(What you need to do): Quote the records word for word, starting at the line that contains "Given: Tap the green network signal icon" and ending at the end of the records, leaving the pictures out of your answer.

(Source material):
— start —

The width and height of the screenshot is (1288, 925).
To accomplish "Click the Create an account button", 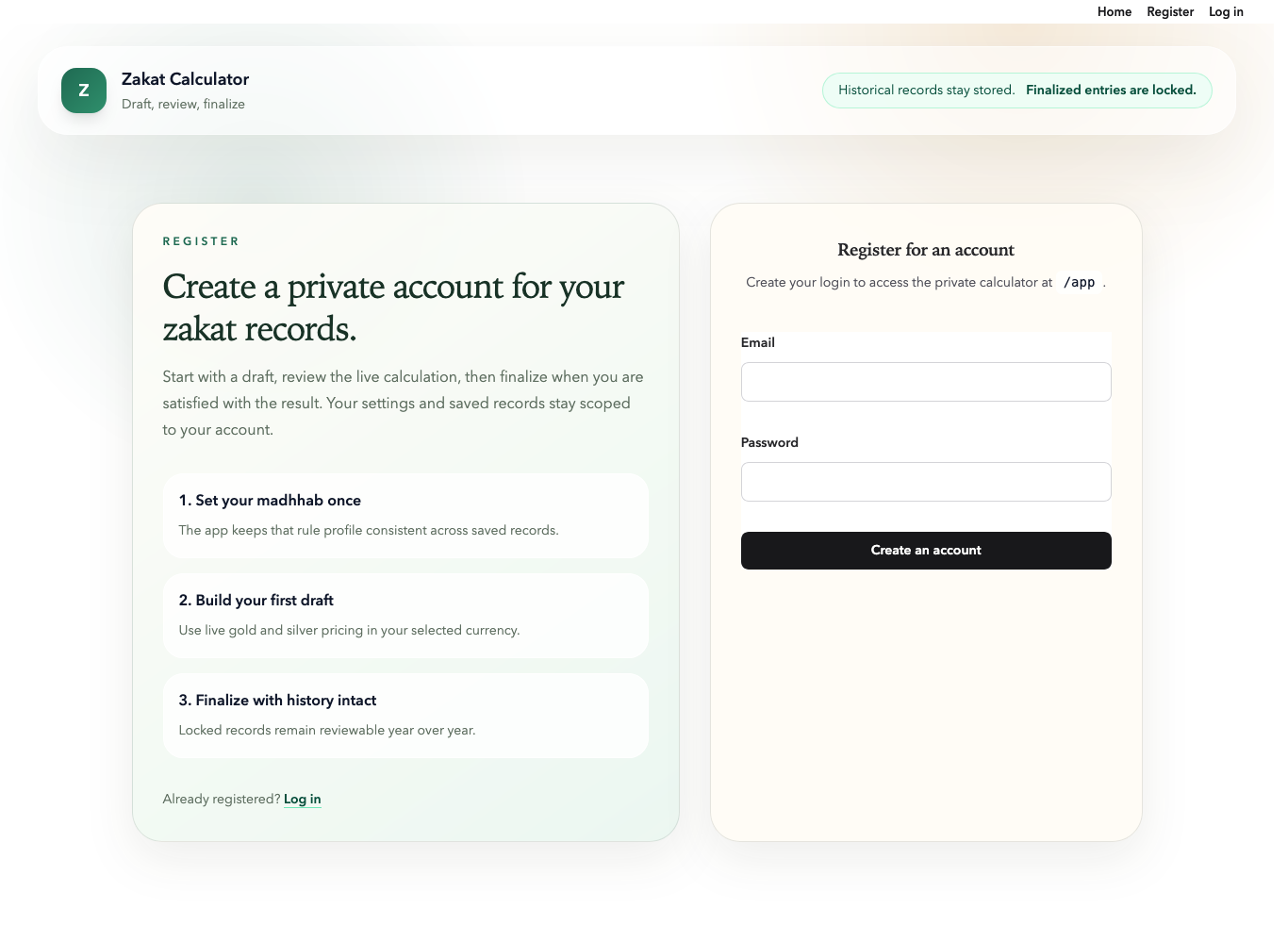I will tap(926, 551).
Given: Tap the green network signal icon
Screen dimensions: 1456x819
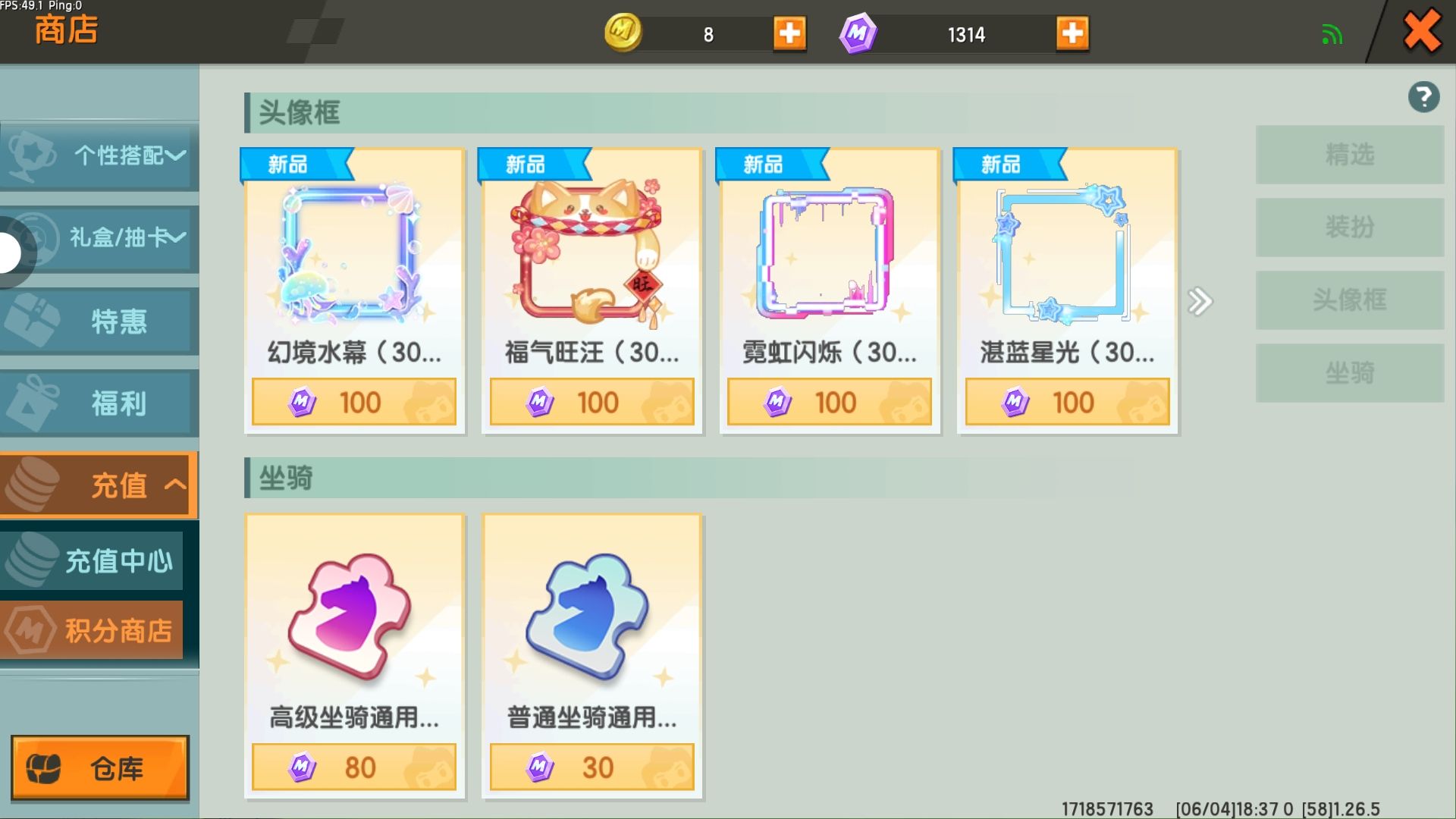Looking at the screenshot, I should click(1332, 35).
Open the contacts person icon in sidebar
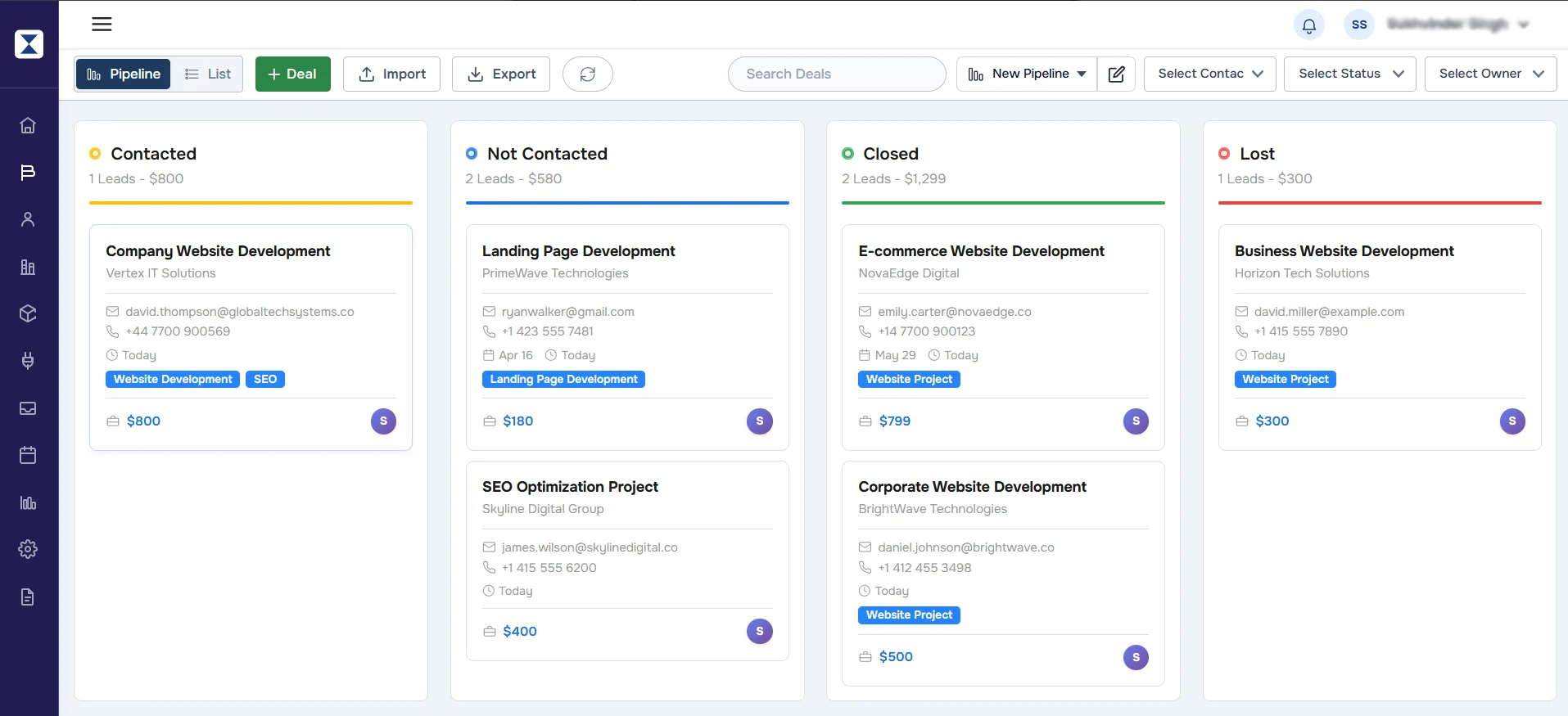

— end —

(Reply):
Given: Tap the green network signal icon
Screen dimensions: 1456x819
Looking at the screenshot, I should click(1332, 35).
Open the contacts person icon in sidebar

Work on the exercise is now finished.